First place prize was a Christmas stocking filled with goodies. In addition to the race t-shirt, which I received when I signed in, the stocking had another t-shirt. It also held a nice pair of athletic socks, a scented candle, mint candies, a discount coaching coupon, and a very nice beer mug.
Rolling into winter, from November, I’d competed in three races taking a 3rd, a 2nd and finally a 1st place finish, respectively. These races matched my archery tournament finishes, the last three aligned exactly with the races. A great way to finish the final six weeks of the sports season.

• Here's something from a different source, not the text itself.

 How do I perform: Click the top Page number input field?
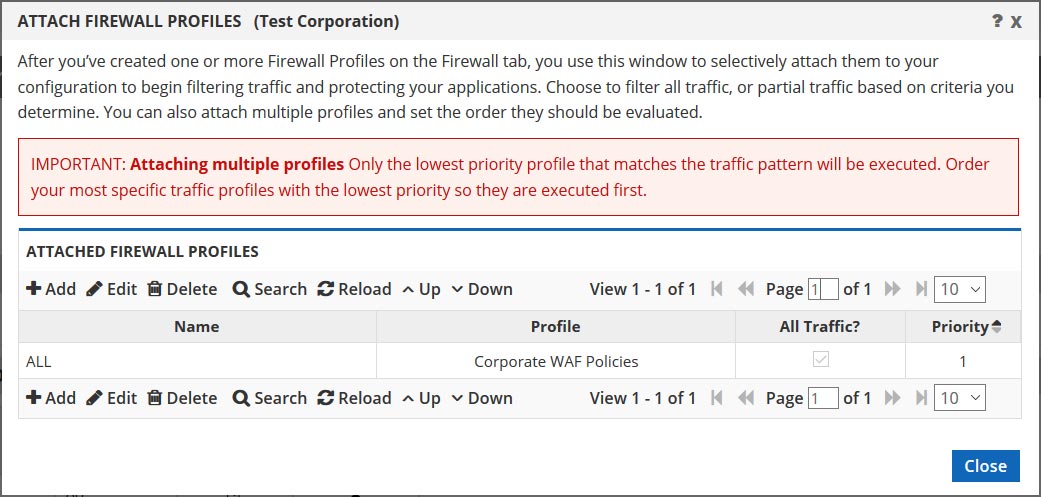click(823, 289)
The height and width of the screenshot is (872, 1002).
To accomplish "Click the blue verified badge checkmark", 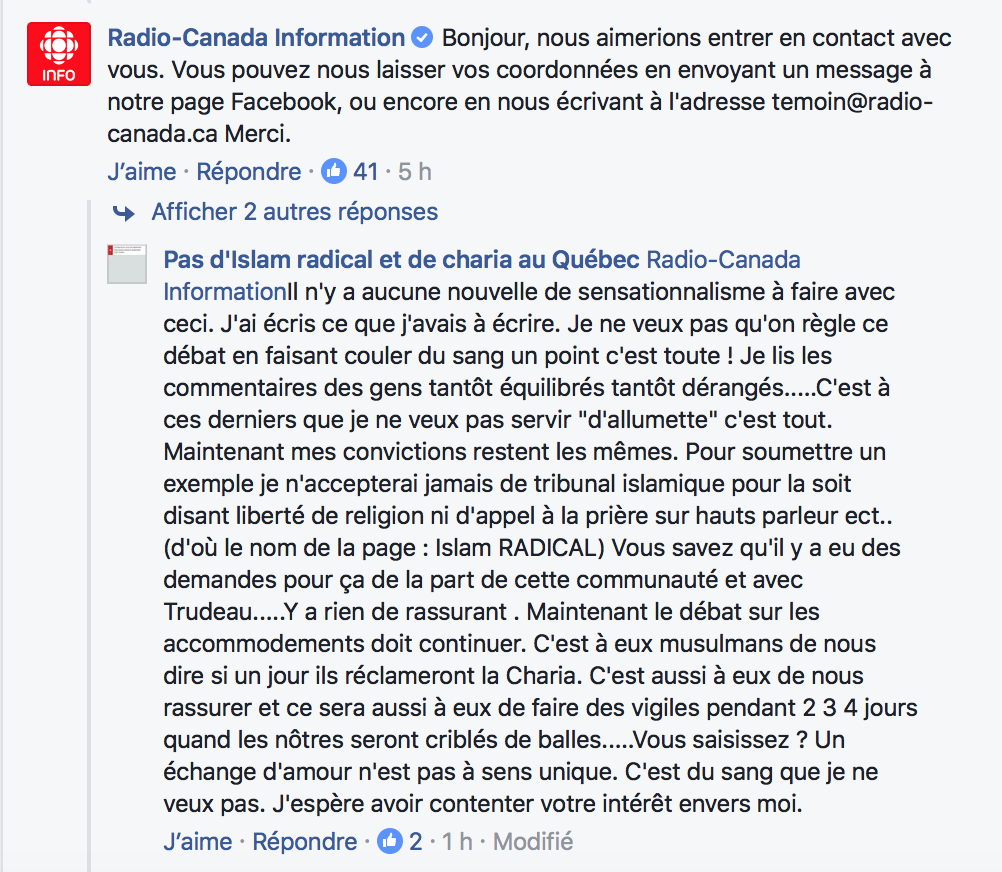I will click(x=422, y=38).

Friday was a day to practice 3D. My next tournament, on January 4th, is a 3D shoot followed by three indoor matches, one of which is an indoor 3D competition. Practicing outside on the Eastern Shore of Maryland, during the winter, is undoubtedly nicer that shooting outside in Buffalo, NY. Still, 40 degrees and windy is cold to me.
When I am in Maryland, I am always checking the weather in North Carolina and Georgia. On this day, at our home in NC it was 14 degrees warmer and in Georgia it was 22 degrees warmer. I’ll bet someone is reading this thinking, 40 degrees, that’s not cold, what a wimp!
I know some folks think this because they’ve poked fun at me for not embracing the cold. I don’t relish the cold, but neither do the lower temperatures keep me inside. On the other hand during July and August when the mercury rises to 98 degree, the relative humidity is 95% and I am appreciating summer my winter loving friends are often melting or walled in near an air conditioner.
A few years back I raced in the Tokyo Marathon, in February, in freezing cold rain. The winner of the race said, “I was hoping for a personal best, by mile 18 I was hoping to get through it.”
More than once I’ve ended up running the marathon portion of an Ironman in 90 degrees or hotter. Cold temperatures hurt me more than does the heat. But, if you’re going to play outside, you must deal with the weather. Once a good friend of mine was with me in Savannah, GA in August. Walking outside and soaked with sweat he the turned to me and said, “This is Africa hot!” It felt great to me.
With a major 3D tournament on the horizon there was nothing to do but suck it up and be cold. My practice plan was to shoot each target twice (30 targets), once at the bow hunter stake (35 yard max) and once at the open class stake (50 yards max).
Fifteen yards doesn’t seem like a lot until you see the difference from the stakes. At the 35 yard maximum distance stakes I shot pretty good for 30 targets: 310. At the 50-yard max stake my score dropped to 268. (IBO scoring rules – center shot equals 11 points not 12).
This doesn’t worry me. Less than a year ago, my 35-yard shots were between 241 and 281 for the most part. I could shoot another year at the 35 max yardages but I won’t. Even though I began placing higher and scoring better in tournaments after August of 2014 my goal for 2015 means putting it on the line at the longer distance. I imagine this may lead to a few embarrassing moments, but I’ll do my best and not let that bother me.
I do look forward to the warmer weather even if that brings out the ticks and chiggers.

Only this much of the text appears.